Task brief:
Everything from the line holding "Open the tools settings icon on the panel" through the final line of the records is to be transcribed exactly, except pictures, and nothing beyond that.
*** Block opens ***
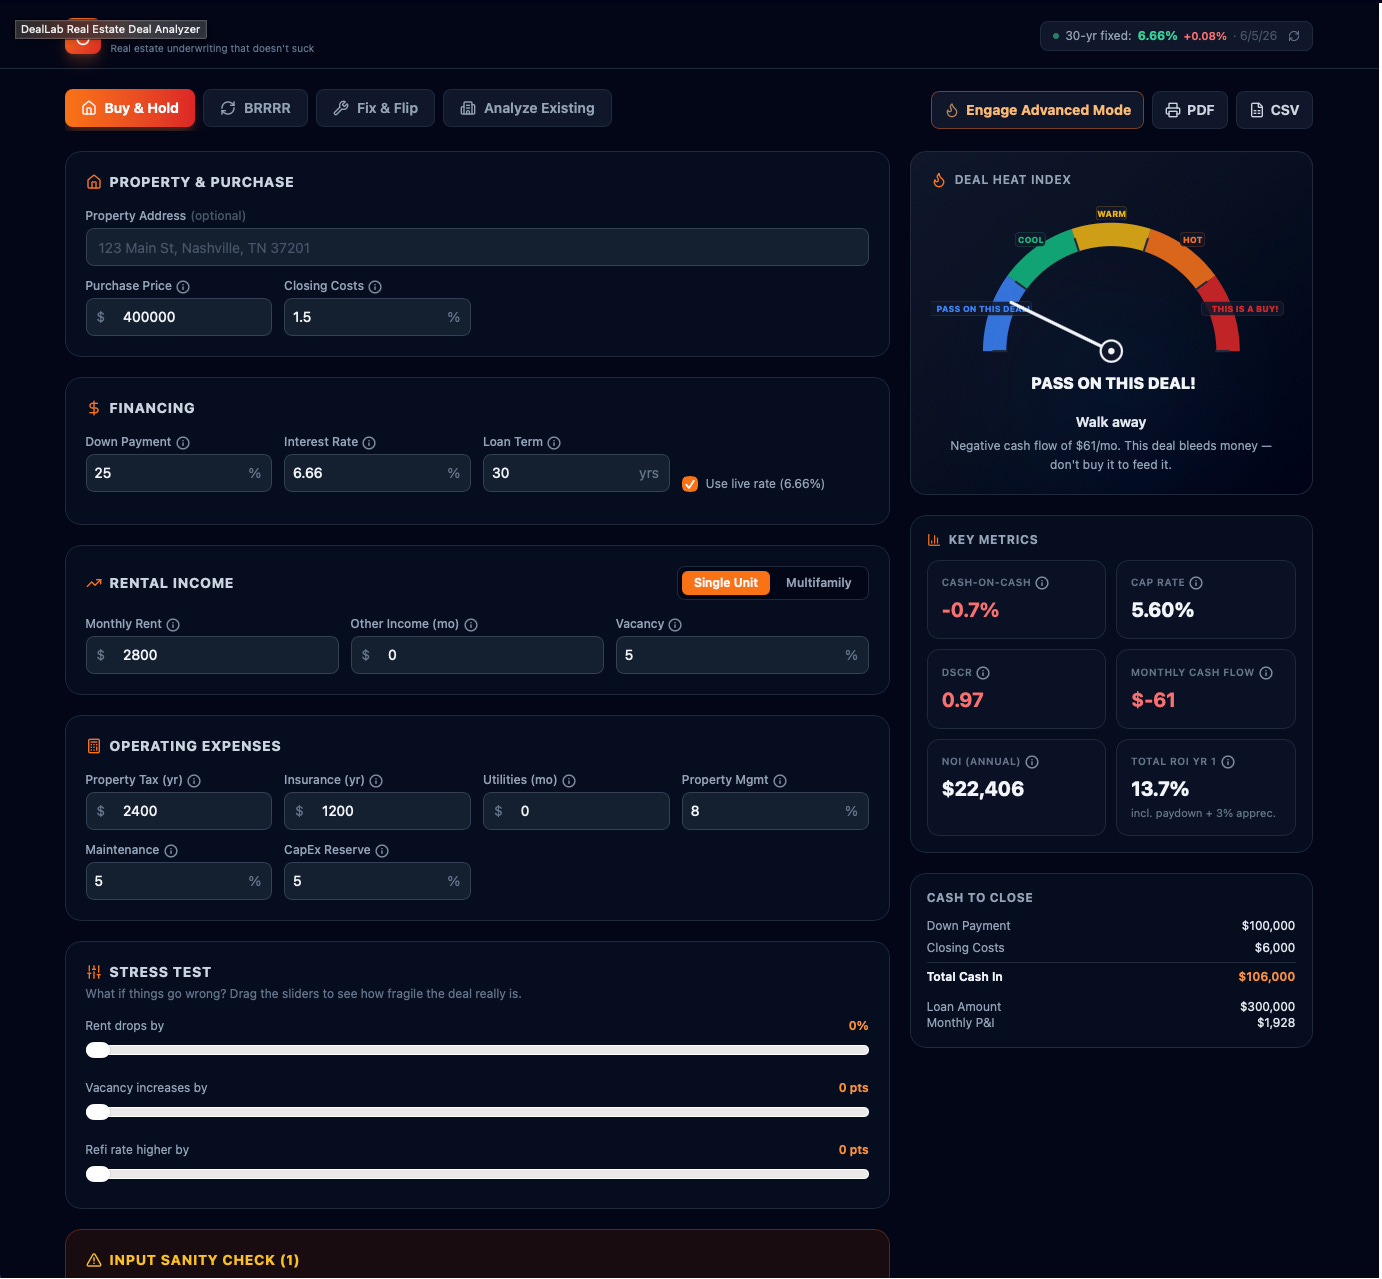Click the Rent drops by slider handle

pos(98,1050)
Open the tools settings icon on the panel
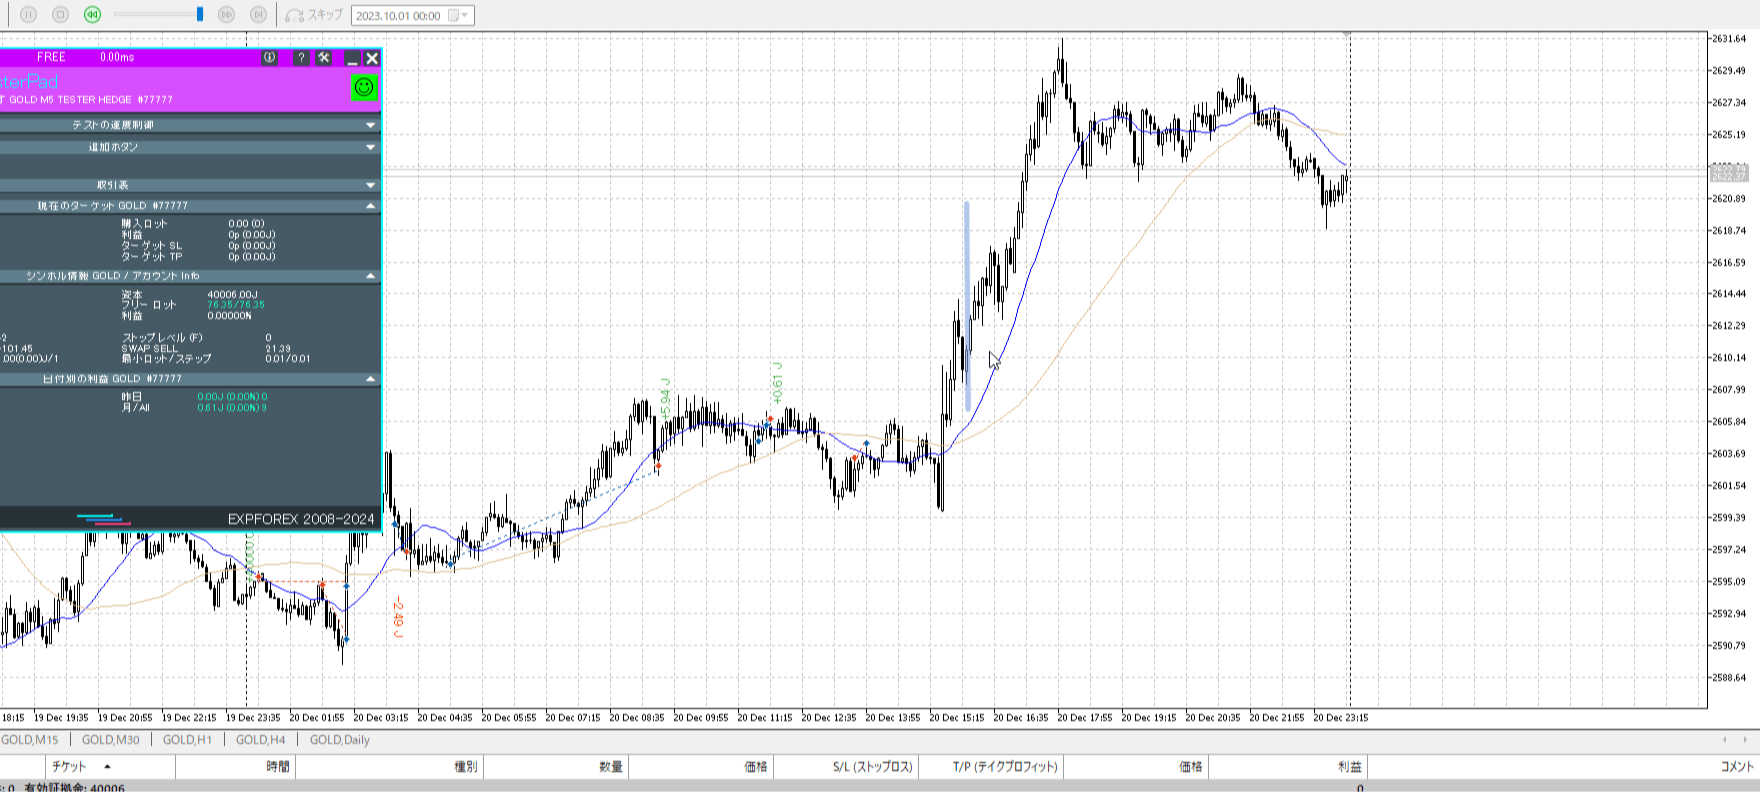The image size is (1760, 792). point(324,58)
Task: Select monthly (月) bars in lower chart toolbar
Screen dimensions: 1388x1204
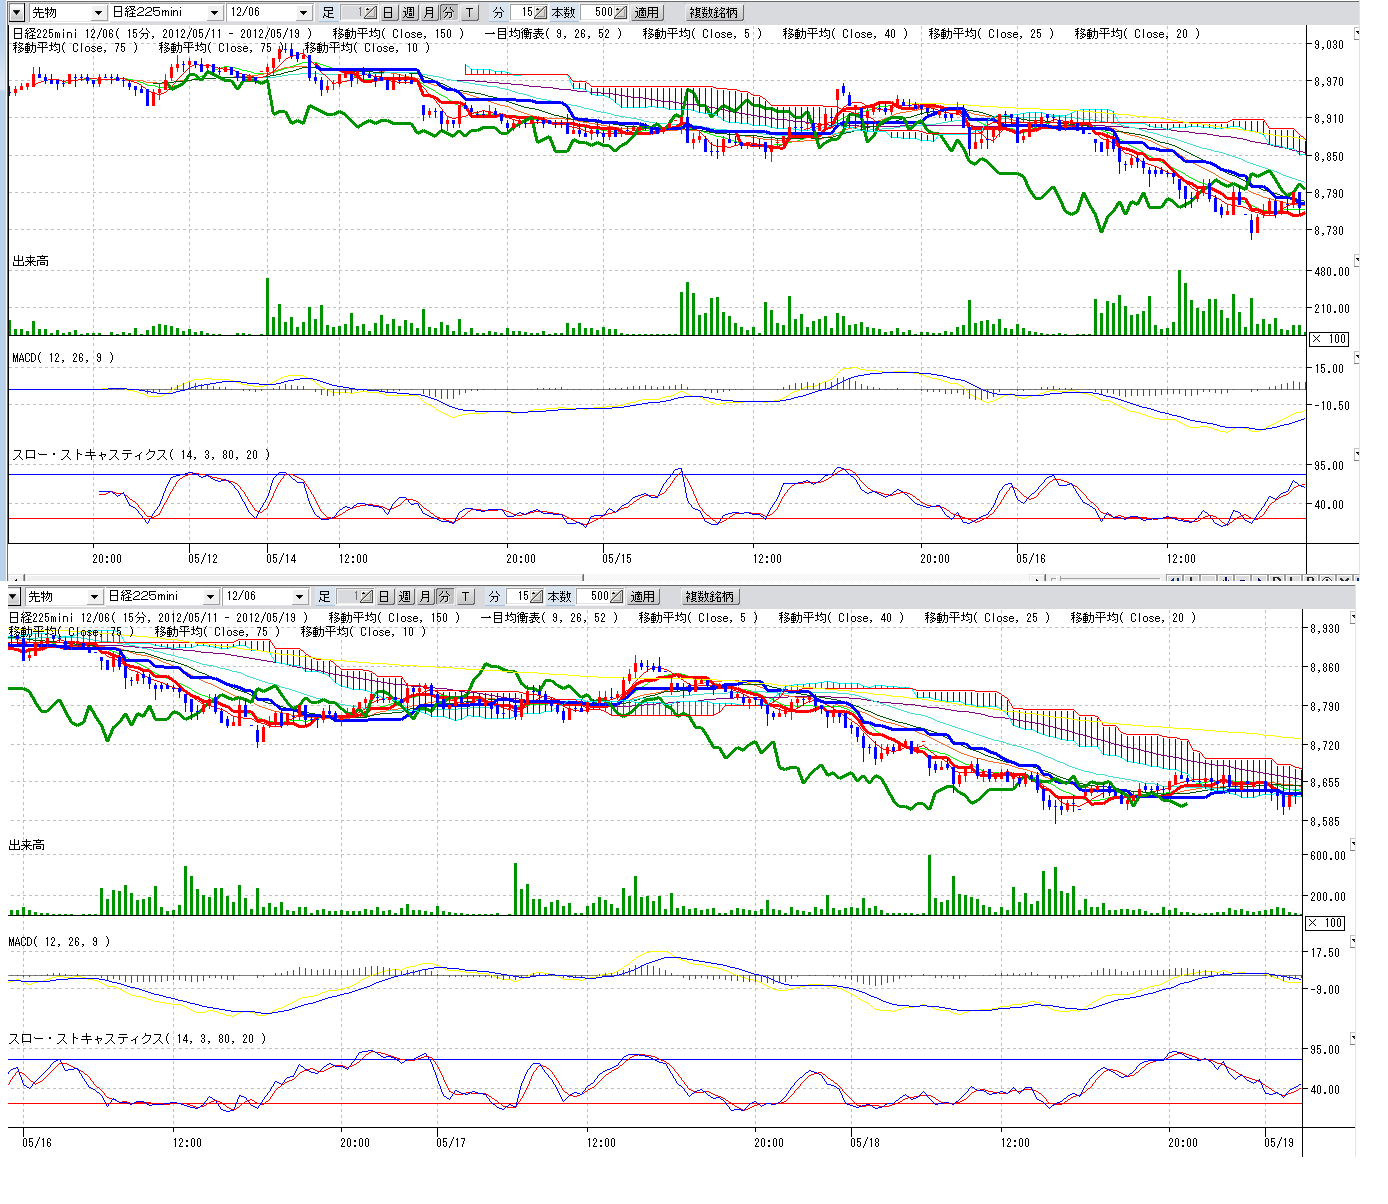Action: point(425,597)
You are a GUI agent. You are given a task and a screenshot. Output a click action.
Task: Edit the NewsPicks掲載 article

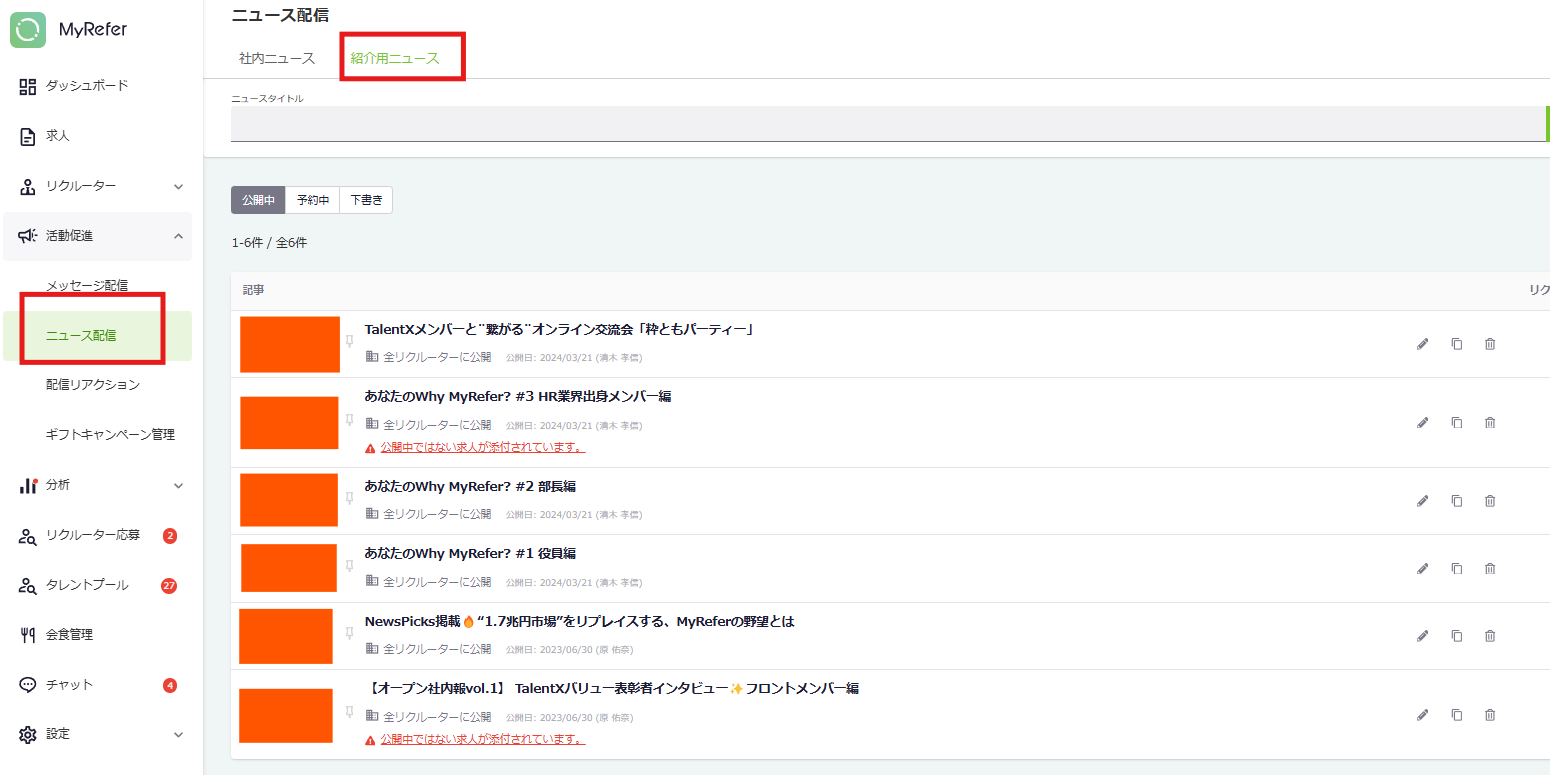[x=1422, y=636]
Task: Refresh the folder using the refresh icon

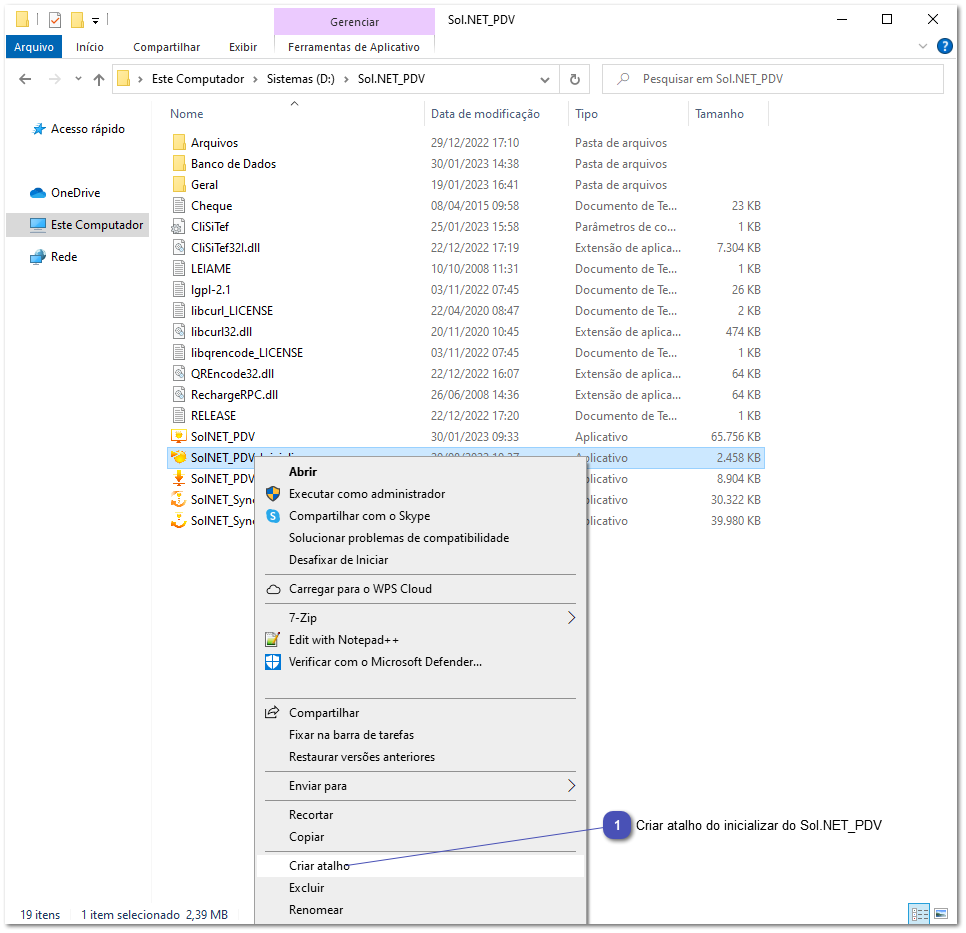Action: tap(575, 79)
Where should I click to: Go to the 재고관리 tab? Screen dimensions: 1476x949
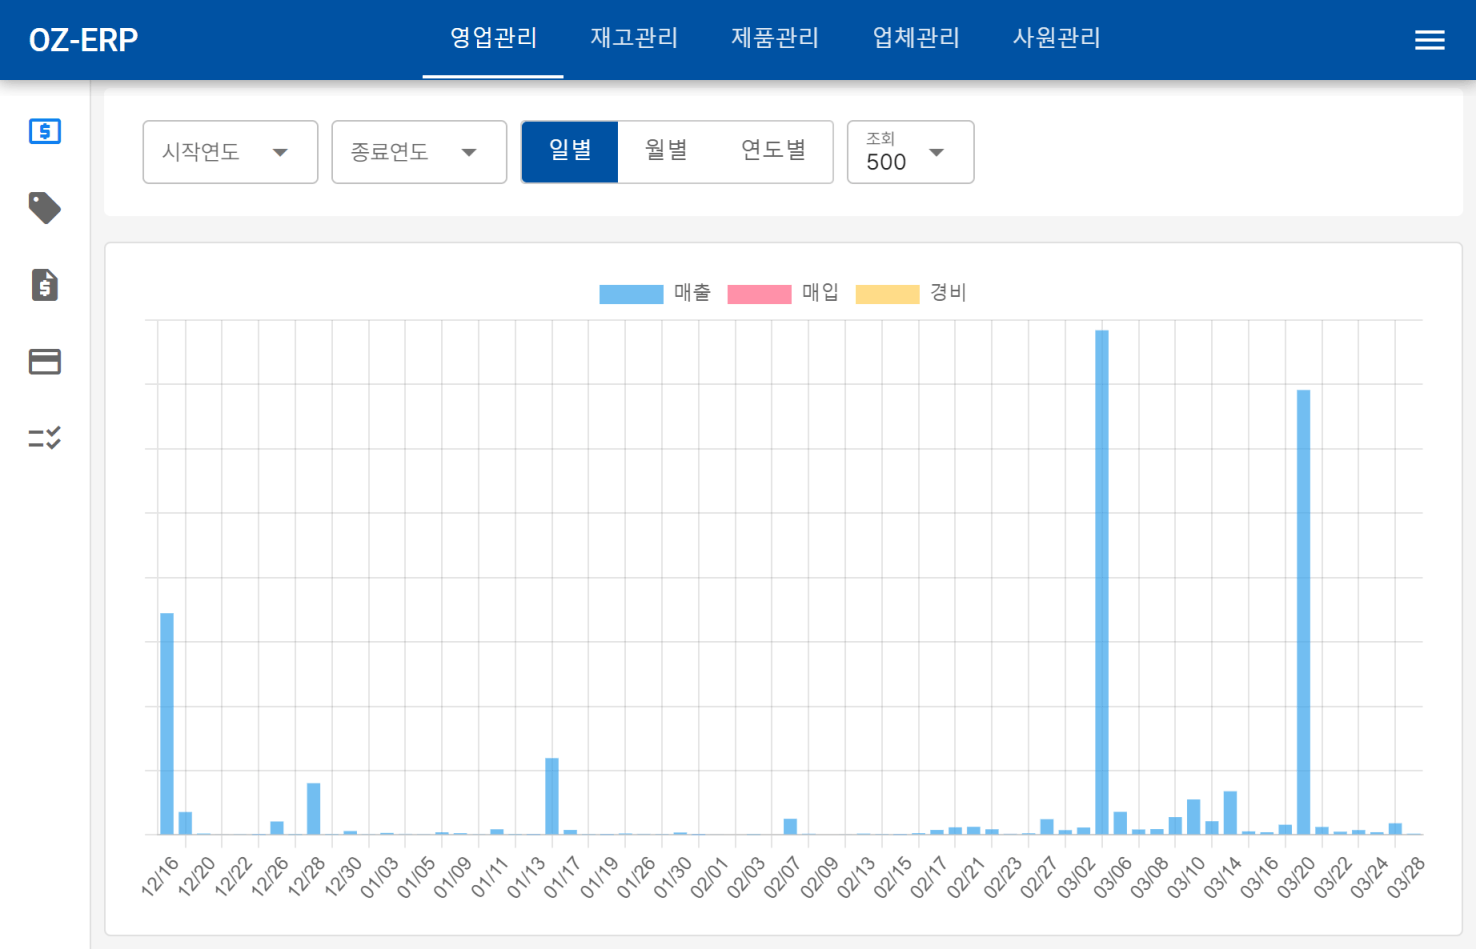pos(634,39)
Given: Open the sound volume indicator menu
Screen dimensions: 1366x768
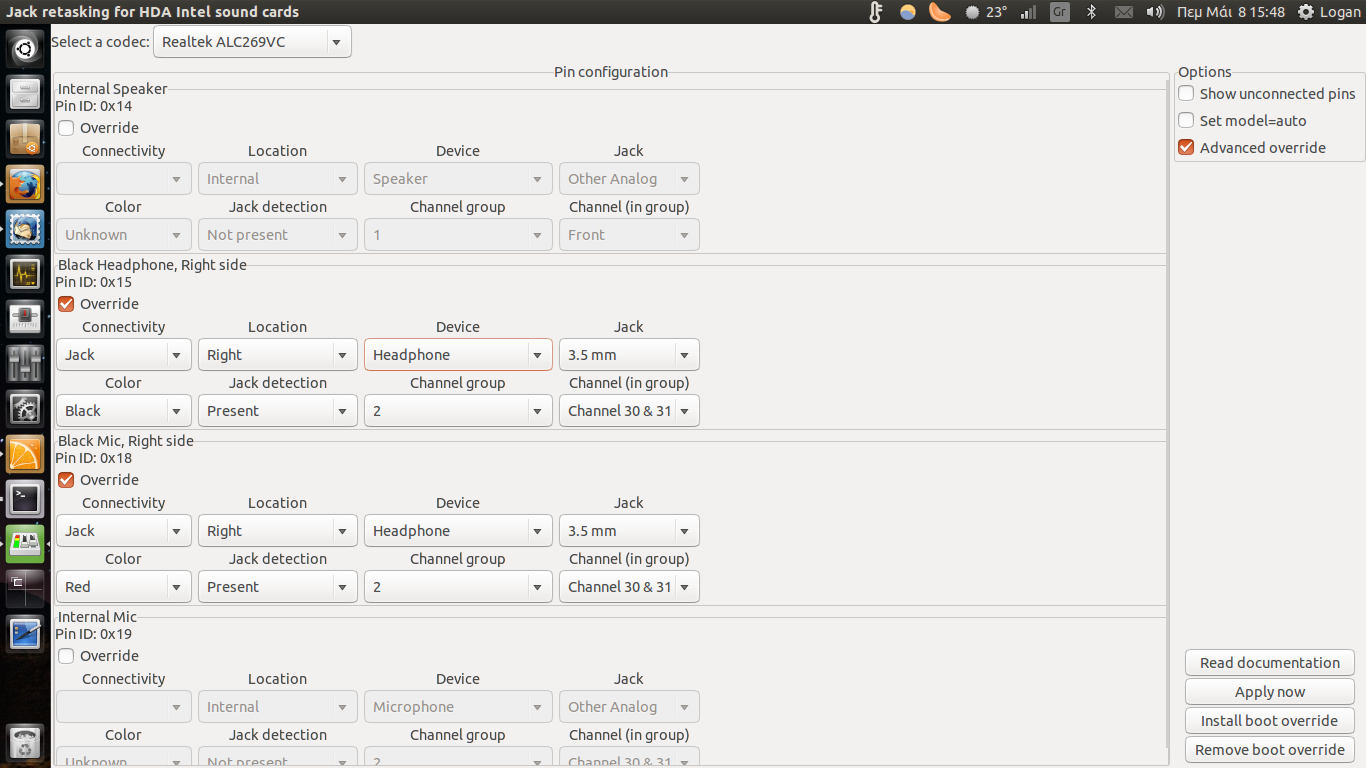Looking at the screenshot, I should pos(1155,12).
*** Block closes ***
Problem solution:
Open the tools settings icon on the panel
The image size is (1760, 792). point(324,58)
Task: Select monthly (月) bars in lower chart toolbar
Screen dimensions: 1388x1204
Action: point(425,597)
You are a GUI agent. You are given a task and a screenshot. Output a click action.
Task: Edit the NewsPicks掲載 article

[x=1422, y=636]
Task: Refresh the folder using the refresh icon

Action: tap(575, 79)
Where should I click to: Go to the 재고관리 tab? Screen dimensions: 1476x949
pos(634,39)
Given: Open the sound volume indicator menu
Screen dimensions: 1366x768
Looking at the screenshot, I should pos(1155,12).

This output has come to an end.